Places of Rest & Remembrance #5 | Robert Earl Ley, Sr.
An interesting genealogical artifact available for most males in my family of my great-grandparents’ generation is the draft card each able-bodied man was required to submit to for each of the world wars.
Since most of my great-grandparents were alive for both World War I and World War II, the information entered by the draft board provides a snapshot of these ancestors at two different points in their lives, some 25 years apart.
Great-Grandpa Robert Earl Ley is the only one, though, with any official acknowledgment of service in the Great War.
Robert Earl Ley was born Aug. 17, 1893, in Port Washington, Ohio, the third son of parents Charles Henry Ley and Minnie Eillene (Hammersley) Ley. Robert’s father had followed his own father, Augustus Ley, into the dry goods business of a fashion — rather than anchoring himself to a store the way Augustus set up shop on the canal in old Port Washington, Charles traveled the country, first in the employ of the J.B. Haynes Co. of Pittsburgh, and later the Pittsburg Dry Goods Co.
But also like Augustus, and his immigrant grandparents Karl and Susanna Ley, Charles had a taste for political life.
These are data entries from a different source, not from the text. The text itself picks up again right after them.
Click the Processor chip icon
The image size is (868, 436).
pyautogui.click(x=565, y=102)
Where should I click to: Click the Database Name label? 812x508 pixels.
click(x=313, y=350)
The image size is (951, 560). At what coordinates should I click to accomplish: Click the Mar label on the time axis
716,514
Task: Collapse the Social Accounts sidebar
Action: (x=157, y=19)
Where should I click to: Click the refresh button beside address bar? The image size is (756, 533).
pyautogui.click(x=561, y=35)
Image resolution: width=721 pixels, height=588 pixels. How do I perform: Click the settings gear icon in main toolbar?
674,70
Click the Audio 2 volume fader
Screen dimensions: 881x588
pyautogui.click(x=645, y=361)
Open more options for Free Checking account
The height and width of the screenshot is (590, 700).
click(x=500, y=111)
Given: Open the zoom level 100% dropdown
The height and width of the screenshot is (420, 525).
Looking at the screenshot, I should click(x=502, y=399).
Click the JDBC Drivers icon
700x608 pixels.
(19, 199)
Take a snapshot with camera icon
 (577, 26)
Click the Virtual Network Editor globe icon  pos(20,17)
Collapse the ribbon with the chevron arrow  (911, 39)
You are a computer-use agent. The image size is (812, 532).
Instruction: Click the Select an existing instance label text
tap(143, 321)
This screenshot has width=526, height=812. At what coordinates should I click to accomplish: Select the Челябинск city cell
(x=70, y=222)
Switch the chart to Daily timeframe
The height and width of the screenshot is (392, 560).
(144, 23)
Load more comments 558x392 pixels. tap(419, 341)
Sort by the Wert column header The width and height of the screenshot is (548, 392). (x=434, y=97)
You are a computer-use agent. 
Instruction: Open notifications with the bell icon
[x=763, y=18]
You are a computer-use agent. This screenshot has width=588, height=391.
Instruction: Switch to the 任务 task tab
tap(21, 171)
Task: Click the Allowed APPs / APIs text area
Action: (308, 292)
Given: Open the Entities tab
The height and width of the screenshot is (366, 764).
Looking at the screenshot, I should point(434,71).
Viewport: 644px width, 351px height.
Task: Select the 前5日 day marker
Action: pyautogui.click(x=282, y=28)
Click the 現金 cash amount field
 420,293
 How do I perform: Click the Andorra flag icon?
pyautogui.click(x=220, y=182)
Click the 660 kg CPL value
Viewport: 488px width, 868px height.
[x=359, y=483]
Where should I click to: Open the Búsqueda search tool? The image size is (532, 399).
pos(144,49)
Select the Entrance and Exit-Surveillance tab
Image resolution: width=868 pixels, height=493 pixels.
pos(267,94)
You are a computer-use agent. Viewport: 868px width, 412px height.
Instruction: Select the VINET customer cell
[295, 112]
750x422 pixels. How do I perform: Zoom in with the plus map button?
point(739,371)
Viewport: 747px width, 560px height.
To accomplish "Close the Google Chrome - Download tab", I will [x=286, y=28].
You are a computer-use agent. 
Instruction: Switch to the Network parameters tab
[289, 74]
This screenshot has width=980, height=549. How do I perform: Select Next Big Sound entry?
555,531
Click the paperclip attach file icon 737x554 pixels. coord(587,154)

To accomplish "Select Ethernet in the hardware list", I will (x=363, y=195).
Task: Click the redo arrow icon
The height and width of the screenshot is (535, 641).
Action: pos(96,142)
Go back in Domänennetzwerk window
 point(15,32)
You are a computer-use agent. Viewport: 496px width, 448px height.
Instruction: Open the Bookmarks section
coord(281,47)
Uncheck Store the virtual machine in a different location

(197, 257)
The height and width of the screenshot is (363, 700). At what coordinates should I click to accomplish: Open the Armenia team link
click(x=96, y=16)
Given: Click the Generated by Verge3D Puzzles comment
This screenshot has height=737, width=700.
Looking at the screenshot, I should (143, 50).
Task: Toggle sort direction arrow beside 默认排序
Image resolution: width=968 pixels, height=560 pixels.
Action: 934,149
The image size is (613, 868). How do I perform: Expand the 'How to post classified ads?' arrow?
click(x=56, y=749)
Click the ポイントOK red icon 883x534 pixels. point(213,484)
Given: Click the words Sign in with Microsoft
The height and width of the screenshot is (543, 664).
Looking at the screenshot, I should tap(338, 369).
Not long after Robert was born, he moved the family to New Philadelphia, Ohio and won election as treasurer of Tuscarawas County, a role in which he served two terms.
His father’s successful career as merchant and civic leader afforded Robert Earl Ley the best education to be had in the early 20th century. He graduated from New Philadelphia High School, then studied at Western Reserve University, earning a dental degree in 1915.
Robert had just set up shop as dentist in neighboring Dover, Ohio, in 1916 when war broke out and he was called to serve.
Robert Earl Ley, Sr. – World War I Service
Great-Grandpa Ley’s obituary indicates he served in the war, and his grave in Evergreen Burial Park in New Philadelphia bears the star marker indicating service.
However, I have been unable to locate his name or his record of service in the Ohio soldiers index for World War I. So we cobble part of the story together through his draft record.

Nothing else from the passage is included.